La vicenda di Michael Mandolfo
Benchè a noi si presentino con tutti gli apparenti segni di morte, non deve mai disperarsi della loro salvezza per qualunque tempo sia passato dalla loro sommersione o soffocamento …
(Isidoro Bianchi, 1783)
La vicenda di Michael Mandolfo, il giovane diciottenne che è stato riportato in vita dai medici del reparto di cardiologia vascolare del San Raffaele di Milano dopo essere rimasto per circa un’ora prigioniero sott’acqua, si intreccia con la questione del termine entro cui considerare un individuo clinicamente morto e con i temi più ampi legati alla bioetica. Quest’ultima è stata intesa non semplicemente come nuova scienza di matrice biologica, ma come una branca dell’‘etica applicata” volta a interrogarsi sulle questioni inerenti la ricerca biomedica e la cura della malattia (uno statuto della disciplina che è stato elaborato a partire dal contributo degli studiosi del Kennedy Institute of Ethics e di Warren T. Reich).
La cronaca dell’episodio milanese, risalente al 2015, è apparsa in un articolo sull’inserto del Corriere della sera dello scorso 23 agosto, che dettagliava l’odissea del ragazzo seguita a un tuffo con gli amici presso i Navigli, quando una corrente lo trascinava giù. Solo l’intervento dei sommozzatori dei vigili del fuoco consentiva il suo salvataggio, ma dopo ben 43 minuti dall’immersione. Sebbene a seguito di un’ischemia gli veniva amputata parte della gamba destra, il giovane veniva letteralmente resuscitato dopo essere stato considerato “clinicamente morto”.
Questo “miracolo” è stato reso possibile grazie all’ECMO, acronimo che sta per “Extra Corporeal Membrane Oxygenation”, una macchina che ripristina esternamente la circolazione sanguigna di un paziente il cui cuore ha cessato di battere, tenendolo a riposo insieme ai polmoni, eliminando l’anidride carbonica e garantendo il giusto apporto di ossigeno.

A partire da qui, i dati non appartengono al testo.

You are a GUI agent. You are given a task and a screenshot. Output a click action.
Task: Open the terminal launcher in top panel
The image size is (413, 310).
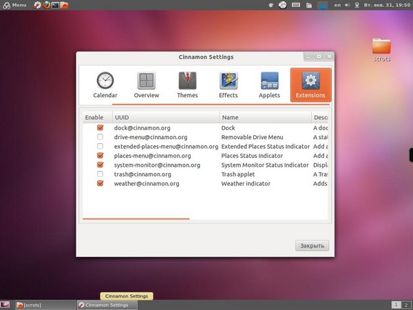(56, 5)
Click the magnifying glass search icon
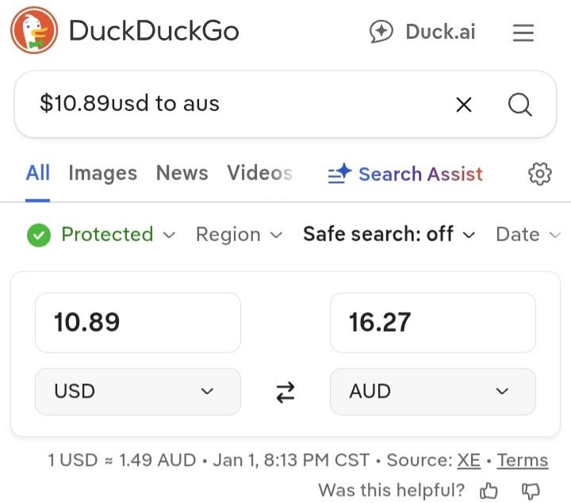This screenshot has width=571, height=503. pyautogui.click(x=520, y=104)
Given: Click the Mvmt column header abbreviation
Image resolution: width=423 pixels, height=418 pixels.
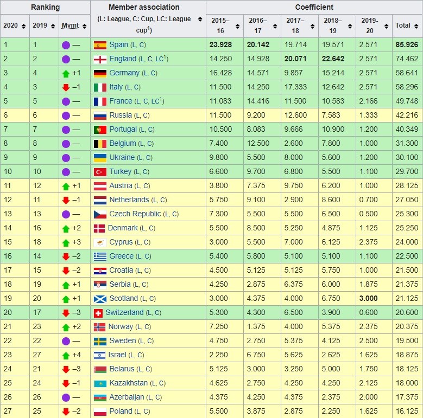Looking at the screenshot, I should pos(70,25).
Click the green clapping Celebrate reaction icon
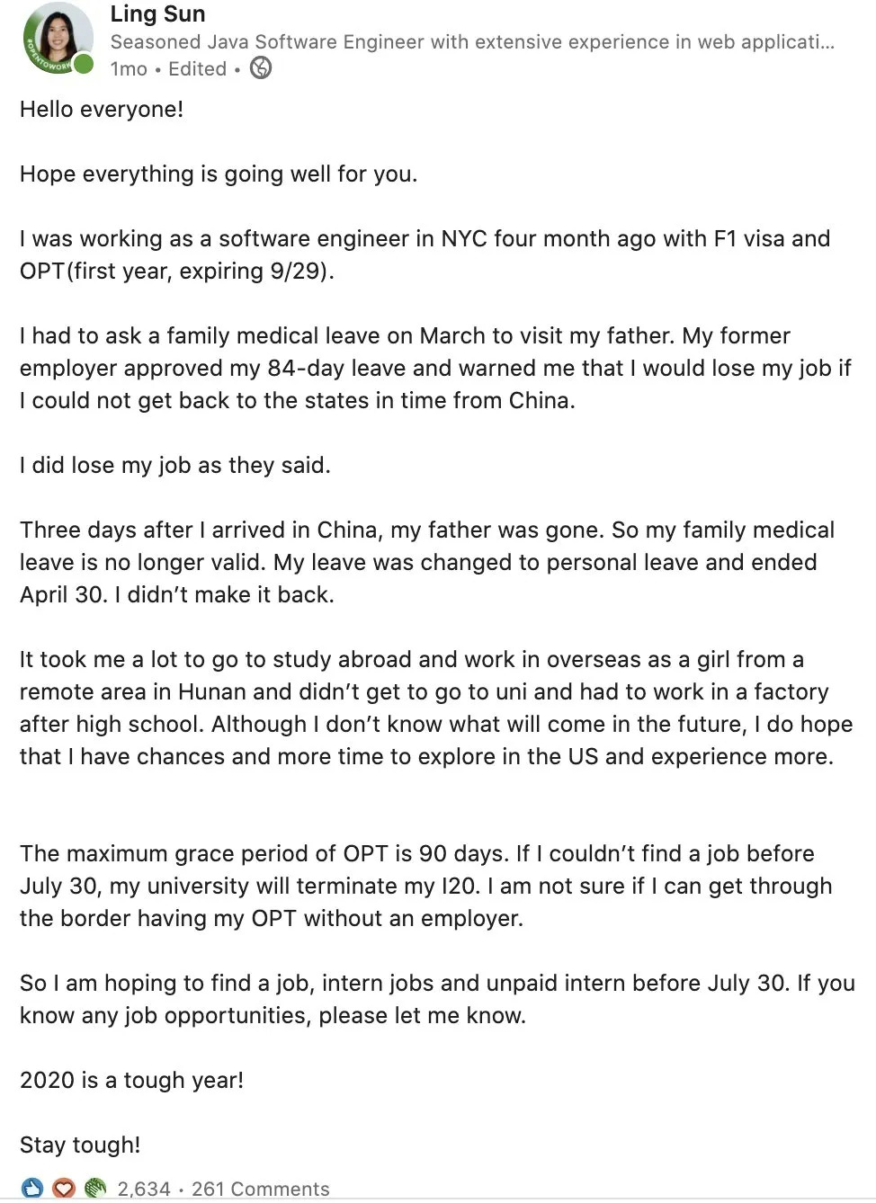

In effetti, dopo 13 giorni di trattamento, Michael si svegliava ed era valutato dai medici come “neurologicamente intatto”.
L’ostinazione degli operatori, che considerando alcuni parametri, tra cui la bassa temperatura corporea di Michael al momento del suo rinvenimento, tentavano il recupero delle funzioni vitali, impone una riflessione: se il giovane fosse stato effettivamente considerato morto – cosa che, vagliando solamente alcuni parametri fisiologici, si poteva essere pure indotti a fare – forse non vi sarebbe stato alcun tentativo di riportarlo in vita.
L’azione di intervento medico, la questione centrale dello spostamento in avanti dei termini entro cui operare questa scelta, può essere anche valutata nella sua dimensione storica, soggetta com’è stata, soprattutto negli ultimi duecentocinquant’anni, alle travolgenti trasformazioni del dispositivo medico-scientifico (dietro cui le griglie etiche e la stessa azione normativa dello Stato sono sembrate spesso annaspare). Certamente, si tratta di cercare un orientamento in un dibattito che è oggi estremamente interessante e complesso, centrato sulla necessità di dare una caratterizzazione epistemologica alla bioetica. Discussione che vede contrapposti i sostenitori di un atteggiamento di «moralismo bioetico», orientato all’idea che la bioetica debba limitarsi a una teoria programmatica di ciò che è «lecito» e di ciò che è «illecito», e i sostenitori di una maggiore libertà e apertura delle scelte etiche dinanzi all’irruzione delle biotecnologie, per i quali tale nuova etica assumerebbe un carattere addirittura “rivoluzionario”, del tutto inedito rispetto alla tradizione filosofica dell’Occidente (cfr. Fornero, 2009).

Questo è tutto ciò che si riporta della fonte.